Parkinson’s disease and dementia with Lewy bodies are both neurodegenerative conditions linked to accumulation of intra-neuronal alpha-synuclein protein buildup. Although they have a distinct disease physiology, around 70% of patients with dementia with Lewy bodies and 50% of those with Parkinson’s related dementia have similar neurological pathology to Alzheimer’s disease patients such as build up of amyloid-beta and phosphorylated tau proteins in the brain.
This may indicate that newly developed and approved treatments for Alzheimer’s, such as lecanemab, could also benefit people with these conditions, but more research is needed to test this.
In this study, Hiraga and colleagues investigated whether people with Parkinson’s and dementia with Lewy bodies also have higher than normal levels of blood biomarkers linked to Alzheimer’s in the early, presymptomatic ‘prodromal’ stage of the two conditions.
Currently, it can be difficult to accurately detect who will go on to develop Parkinson’s disease or dementia with Lewy bodies.
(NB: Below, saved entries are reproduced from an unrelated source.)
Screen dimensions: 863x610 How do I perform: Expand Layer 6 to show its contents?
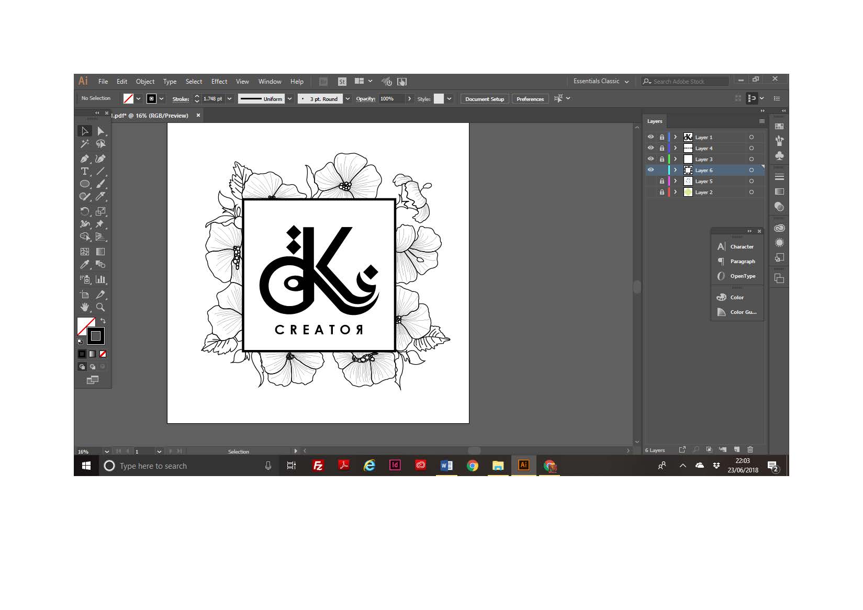(x=675, y=170)
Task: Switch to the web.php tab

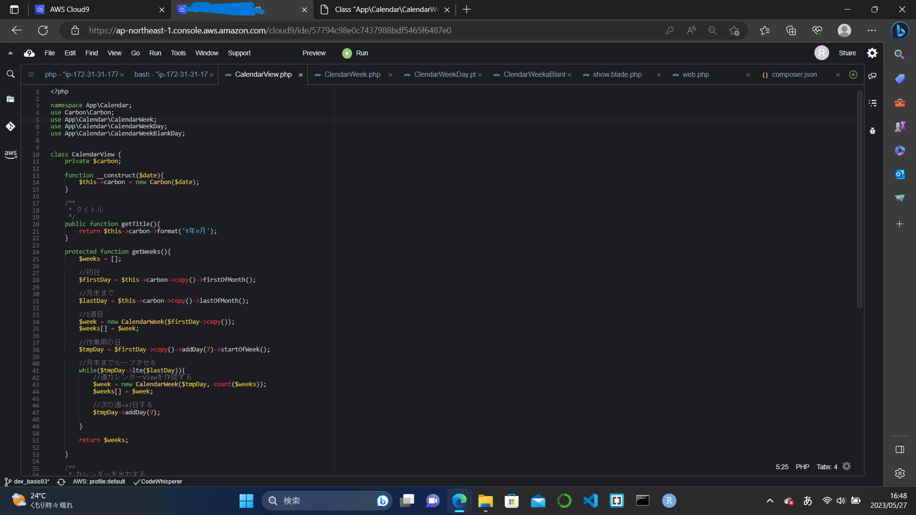Action: (x=695, y=74)
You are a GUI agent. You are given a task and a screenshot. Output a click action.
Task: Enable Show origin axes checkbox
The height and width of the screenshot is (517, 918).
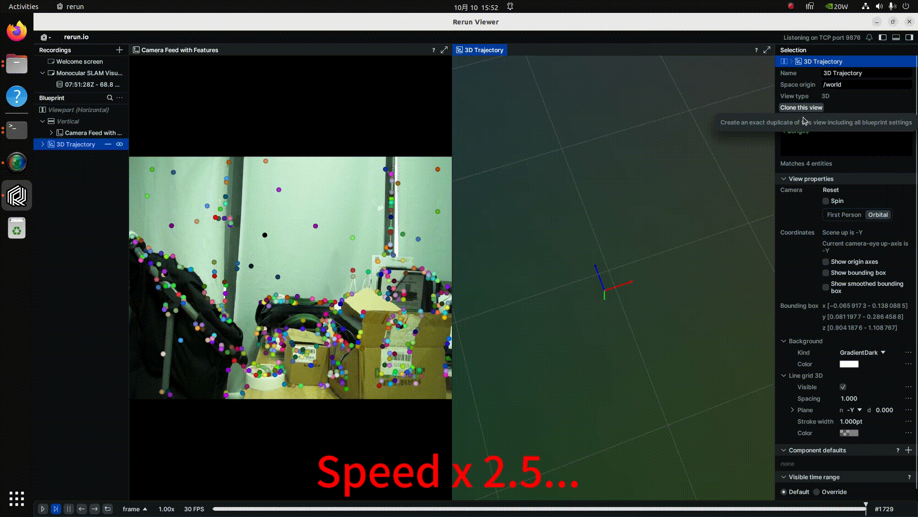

Physiological factors such as a decreased sense of smell, dysfunction of the autonomic nervous system, and rapid eye movement sleep behavior disorder –where people physically act out their dreams, are known risk factors, but can have other causes so are not always conclusive. For this reason, finding blood biomarkers that could also indicate risk status would be helpful for assessing who may need early treatment or interventions.
The researchers tested blood biomarkers in 84 patients with Parkinson’s disease, 16 patients with dementia with Lewy bodies and also 82 people at high risk (with at least two early-stage risk factors) and 37 at low risk of developing Lewy body disease (either Parkinson’s or dementia with Lewy bodies).
The team found that Alzheimer’s disease biomarkers were not present at higher-than-normal levels in the high-risk or low-risk groups but were seen in patients with Lewy body disease. However, neurofilament light chain protein was abnormally high in both disease groups and in those at high risk of Lewy body disease.
“Elevated neurofilament light chain plasma levels, even without elevated Alzheimer’s disease-related plasma biomarker levels, may indicate alpha synuclein-induced neurodegeneration in the Lewy body disease prodromal phase,” conclude the authors.